Nevertheless, Azwell became a believer.

“I’ve seen the appetite the developer has to create a sustainable model for a fire-safe community,” said Azwell, who’s leading a scientific team that’s examining Guenoc Valley’s risks following a gift to UC from Lotusland. The research will be shared with Cal Fire.

These days, dump trucks and bulldozers sit parked near Guenoc’s main entrance. Stakes in the ground mark the site of the “farmstead village” retail center.

Because of the state and the Center for Biological Diversity’s lawsuit, the project is at a standstill.

“We were ready to start this year,” said Xu, Lotusland’s CEO. “But given the litigation, we had to hold off on making major financial commitments.”

Guenoc will be built in one of California’s poorest and unluckiest counties, where wildfire has a long history and the poverty rate is 50% higher than the state average. Lotusland, based in San Francisco and Hong Kong, is planning a posh development that seems better suited to neighboring Napa Valley.

The project carries a price tag “in the billion-dollar ballpark,” Xu said. Besides upscale resorts and housing, Guenoc will feature a polo field designed by Ignacio Figueras, an internationally-known polo player and friend to Britain’s Prince Harry. The project site includes part of an old country estate owned by Lillie Langtry, a famed British actress of the late 1800s.
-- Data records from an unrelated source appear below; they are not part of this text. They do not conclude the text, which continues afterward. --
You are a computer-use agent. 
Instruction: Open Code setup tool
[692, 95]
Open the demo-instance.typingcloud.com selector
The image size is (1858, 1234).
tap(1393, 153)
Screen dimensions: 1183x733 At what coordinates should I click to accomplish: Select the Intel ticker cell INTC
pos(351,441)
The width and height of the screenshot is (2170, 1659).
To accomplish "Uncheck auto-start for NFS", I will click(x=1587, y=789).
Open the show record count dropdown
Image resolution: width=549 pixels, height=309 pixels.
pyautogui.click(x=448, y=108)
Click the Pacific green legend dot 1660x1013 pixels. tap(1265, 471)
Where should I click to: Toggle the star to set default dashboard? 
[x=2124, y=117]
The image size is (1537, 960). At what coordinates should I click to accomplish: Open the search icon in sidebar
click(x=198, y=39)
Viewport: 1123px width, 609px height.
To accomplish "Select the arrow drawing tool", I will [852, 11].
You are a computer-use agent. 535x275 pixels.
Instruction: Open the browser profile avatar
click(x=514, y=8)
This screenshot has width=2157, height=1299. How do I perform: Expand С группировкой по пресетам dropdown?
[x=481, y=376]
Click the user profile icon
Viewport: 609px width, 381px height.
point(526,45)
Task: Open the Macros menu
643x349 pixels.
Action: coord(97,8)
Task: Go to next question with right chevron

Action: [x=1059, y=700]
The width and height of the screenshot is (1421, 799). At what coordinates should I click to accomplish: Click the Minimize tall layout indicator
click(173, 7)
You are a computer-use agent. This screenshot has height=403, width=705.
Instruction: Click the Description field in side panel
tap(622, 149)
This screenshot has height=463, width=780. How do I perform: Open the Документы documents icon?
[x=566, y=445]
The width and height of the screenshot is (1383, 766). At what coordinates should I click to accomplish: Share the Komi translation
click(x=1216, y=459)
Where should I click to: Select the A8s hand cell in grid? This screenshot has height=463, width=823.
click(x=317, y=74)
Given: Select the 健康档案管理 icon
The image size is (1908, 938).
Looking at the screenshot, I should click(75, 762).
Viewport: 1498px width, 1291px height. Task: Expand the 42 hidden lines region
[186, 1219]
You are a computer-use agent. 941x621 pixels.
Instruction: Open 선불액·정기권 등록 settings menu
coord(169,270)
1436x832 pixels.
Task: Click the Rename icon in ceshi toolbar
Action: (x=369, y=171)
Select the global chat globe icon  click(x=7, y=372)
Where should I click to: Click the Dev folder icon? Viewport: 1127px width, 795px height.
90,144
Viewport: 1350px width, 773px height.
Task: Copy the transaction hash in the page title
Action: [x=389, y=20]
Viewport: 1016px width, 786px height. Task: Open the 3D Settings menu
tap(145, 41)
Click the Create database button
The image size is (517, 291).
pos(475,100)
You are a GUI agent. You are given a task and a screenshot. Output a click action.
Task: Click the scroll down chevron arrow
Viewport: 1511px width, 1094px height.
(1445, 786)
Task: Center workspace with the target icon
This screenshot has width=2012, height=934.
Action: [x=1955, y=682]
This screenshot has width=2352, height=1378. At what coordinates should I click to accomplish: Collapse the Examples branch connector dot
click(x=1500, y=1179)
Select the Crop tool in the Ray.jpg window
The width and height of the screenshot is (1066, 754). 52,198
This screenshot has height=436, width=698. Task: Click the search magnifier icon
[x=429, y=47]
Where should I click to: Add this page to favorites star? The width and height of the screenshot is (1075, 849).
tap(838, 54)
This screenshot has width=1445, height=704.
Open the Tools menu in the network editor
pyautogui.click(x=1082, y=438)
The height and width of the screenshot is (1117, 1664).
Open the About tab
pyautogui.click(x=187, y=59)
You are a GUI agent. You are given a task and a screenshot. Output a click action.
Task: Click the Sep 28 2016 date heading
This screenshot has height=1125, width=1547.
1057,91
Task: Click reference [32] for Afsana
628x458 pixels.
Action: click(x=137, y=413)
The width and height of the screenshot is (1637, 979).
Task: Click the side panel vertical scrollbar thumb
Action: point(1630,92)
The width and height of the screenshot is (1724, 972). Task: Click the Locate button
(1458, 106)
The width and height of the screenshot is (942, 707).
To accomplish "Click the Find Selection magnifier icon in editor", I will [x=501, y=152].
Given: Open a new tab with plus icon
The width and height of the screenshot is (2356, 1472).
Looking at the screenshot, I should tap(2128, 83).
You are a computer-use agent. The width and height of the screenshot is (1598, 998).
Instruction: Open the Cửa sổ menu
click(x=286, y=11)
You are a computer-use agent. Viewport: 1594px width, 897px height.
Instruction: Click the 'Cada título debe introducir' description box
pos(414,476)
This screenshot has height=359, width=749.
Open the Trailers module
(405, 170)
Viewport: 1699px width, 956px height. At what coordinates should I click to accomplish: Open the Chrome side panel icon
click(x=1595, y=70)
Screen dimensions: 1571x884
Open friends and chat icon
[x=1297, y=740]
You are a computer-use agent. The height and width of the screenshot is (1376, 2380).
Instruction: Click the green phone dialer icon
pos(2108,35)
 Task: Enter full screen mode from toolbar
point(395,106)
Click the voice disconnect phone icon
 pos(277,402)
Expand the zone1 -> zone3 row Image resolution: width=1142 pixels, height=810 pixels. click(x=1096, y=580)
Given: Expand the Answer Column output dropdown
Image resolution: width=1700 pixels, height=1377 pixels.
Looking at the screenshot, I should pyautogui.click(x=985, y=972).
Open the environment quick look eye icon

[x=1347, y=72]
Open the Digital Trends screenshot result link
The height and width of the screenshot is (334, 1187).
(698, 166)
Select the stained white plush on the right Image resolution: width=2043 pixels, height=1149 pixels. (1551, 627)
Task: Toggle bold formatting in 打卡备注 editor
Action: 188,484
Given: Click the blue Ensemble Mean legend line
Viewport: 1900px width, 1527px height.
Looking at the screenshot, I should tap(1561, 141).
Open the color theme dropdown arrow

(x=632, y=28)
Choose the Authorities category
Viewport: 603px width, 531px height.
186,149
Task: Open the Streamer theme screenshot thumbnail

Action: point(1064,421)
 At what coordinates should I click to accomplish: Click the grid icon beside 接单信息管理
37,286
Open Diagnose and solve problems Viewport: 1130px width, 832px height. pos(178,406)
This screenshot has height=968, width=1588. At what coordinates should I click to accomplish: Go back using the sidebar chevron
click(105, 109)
Glamorous touches aside, Xu said Guenoc will be understated. The resort areas will consist of cottages, not high-rise towers. Much of the land will remain as vineyards, pasture and open space, to maintain the rural character and tamp down fire risks.

While the county’s planning document acknowledged that “Guenoc Valley is in a fire-prone region,” the project has broad support in a place starved for economic development. The Board of Supervisors approved it 4-1 last summer; the only dissent was over water supplies.

The lawsuit — and September’s fire — haven’t diminished officials’ enthusiasm.

“Developing more housing supply is an area of profound concern, and we also need thriving businesses, to employ local residents and strengthen our economy,” said Supervisor Moke Simon, who represents the Guenoc area, in a statement issued by the county. “Neither of these will happen if we adopt a perspective that wildfire-prone areas of the State should cease all development.” County officials declined to be interviewed for this story.

Just weeks after supervisors voted, flames from the LNU complex swept onto the Guenoc property from the south. About one-fifth of the property’s 16,000 acres burned, although most of the damage was caused by backfires set by Cal Fire to steer the fire from nearby Middletown.

Xu said the LNU complex didn’t shake his faith in the project. Instead, he believes Guenoc Valley will make the area safer — starting with the Cal Fire station in the heart of the site, funded by property taxes.

“Every single lot in the initial phase is within five miles, or an estimated 10-minute response time, from that emergency center,” Xu said. “If our development had been in place (last fall), Cal Fire would have been able to address those fires as they started."